Here, you must have a vision of the situation or position that you want and why you want it.


PRACTICAL STEPS


Lastly, you must know what will be involved in order for you to change.
You need to draw up an action plan of what you need to do.


COST OF CHANGING

What will you have to sacrifice in order to change, what will be the costs? Will you have to change your beliefs?

The D x V x P will create your desire to change but you will only change if your desire is greater than the associated costs of changing (C).

Let me illustrate this by telling you a story.

The lecturer who first introduced me to this equation was quite a large lady but was an absolutely lovely person and attractive too. We'll call her Hazel as I don't know where she now lives to give me permission to use her name!

I remember her saying to me that she went back to the village of her childhood one day and went into the local newsagent where she used to buy her sweets as a child.

There she saw the exact same shopowner whom 20 years hence she used to buy her sweets from.

She approached him and said "You don't remember me do you Mr Brown?, It's Hazel, I used to buy sweets in this shop from you about 20 years ago."

"Hazel? I remember you" he replied "What an earth has happened to you? Haven't you let yourself go?"

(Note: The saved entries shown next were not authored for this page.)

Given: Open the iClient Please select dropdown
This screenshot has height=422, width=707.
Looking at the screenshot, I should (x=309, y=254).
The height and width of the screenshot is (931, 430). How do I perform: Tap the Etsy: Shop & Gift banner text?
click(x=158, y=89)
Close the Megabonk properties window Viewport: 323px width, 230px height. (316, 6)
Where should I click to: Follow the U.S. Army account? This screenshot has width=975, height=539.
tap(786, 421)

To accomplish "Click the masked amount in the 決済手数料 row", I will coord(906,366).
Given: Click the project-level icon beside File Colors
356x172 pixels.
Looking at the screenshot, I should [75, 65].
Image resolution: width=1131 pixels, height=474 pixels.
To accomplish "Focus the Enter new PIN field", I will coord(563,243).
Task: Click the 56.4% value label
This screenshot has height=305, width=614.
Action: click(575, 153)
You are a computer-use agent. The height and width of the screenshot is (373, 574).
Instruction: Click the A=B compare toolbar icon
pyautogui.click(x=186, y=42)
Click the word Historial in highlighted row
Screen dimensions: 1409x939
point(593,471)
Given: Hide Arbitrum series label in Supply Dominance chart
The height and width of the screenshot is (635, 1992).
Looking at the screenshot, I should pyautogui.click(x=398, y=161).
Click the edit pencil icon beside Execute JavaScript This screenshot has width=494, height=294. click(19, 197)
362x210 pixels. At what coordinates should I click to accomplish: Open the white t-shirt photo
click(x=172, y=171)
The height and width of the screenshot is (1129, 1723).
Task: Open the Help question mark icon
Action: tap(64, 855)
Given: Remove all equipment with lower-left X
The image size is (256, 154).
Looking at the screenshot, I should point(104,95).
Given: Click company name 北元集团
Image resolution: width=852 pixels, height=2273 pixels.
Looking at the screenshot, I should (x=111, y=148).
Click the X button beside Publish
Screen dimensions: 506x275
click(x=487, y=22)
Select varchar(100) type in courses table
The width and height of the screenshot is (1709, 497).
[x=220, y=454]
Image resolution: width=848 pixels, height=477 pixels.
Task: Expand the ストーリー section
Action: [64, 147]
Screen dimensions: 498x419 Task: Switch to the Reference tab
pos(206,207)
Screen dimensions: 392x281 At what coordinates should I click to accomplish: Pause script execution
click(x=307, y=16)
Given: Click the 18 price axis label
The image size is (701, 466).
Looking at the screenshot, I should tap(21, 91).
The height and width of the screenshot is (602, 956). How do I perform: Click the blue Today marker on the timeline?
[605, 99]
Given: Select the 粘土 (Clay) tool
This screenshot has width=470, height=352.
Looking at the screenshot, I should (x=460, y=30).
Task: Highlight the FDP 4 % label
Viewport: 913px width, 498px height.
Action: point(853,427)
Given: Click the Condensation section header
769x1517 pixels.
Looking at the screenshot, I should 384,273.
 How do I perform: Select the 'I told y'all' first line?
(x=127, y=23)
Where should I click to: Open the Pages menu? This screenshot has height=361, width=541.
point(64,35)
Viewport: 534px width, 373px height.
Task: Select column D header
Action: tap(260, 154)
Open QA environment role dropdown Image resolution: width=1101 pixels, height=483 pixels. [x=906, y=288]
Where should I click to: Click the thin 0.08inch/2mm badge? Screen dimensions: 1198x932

You could imagine what it must have felt like for Hazel as she left the shop.

Now, for most of us a cruel comment like that would fuel some desire as it did for Hazel, and yes she had a vision of what she would look like if she lost some weight. She also knew the practical steps that she would need i.e a diet and exercise programme, if she was going to change.

Hazel decided not to change.

She saw that the cost of changing would be greater than her desire to change.

She enjoyed her food, she enjoyed socialising, she enjoyed going out and after a hard days work the last thing she would need is to go to a gym and eat a lettuce leaf for dinner when all she really wanted to was to wind down at home with a bottle of chardonnay.

I admire Hazel so much.

There is a lot of pressure on people to be thin these days.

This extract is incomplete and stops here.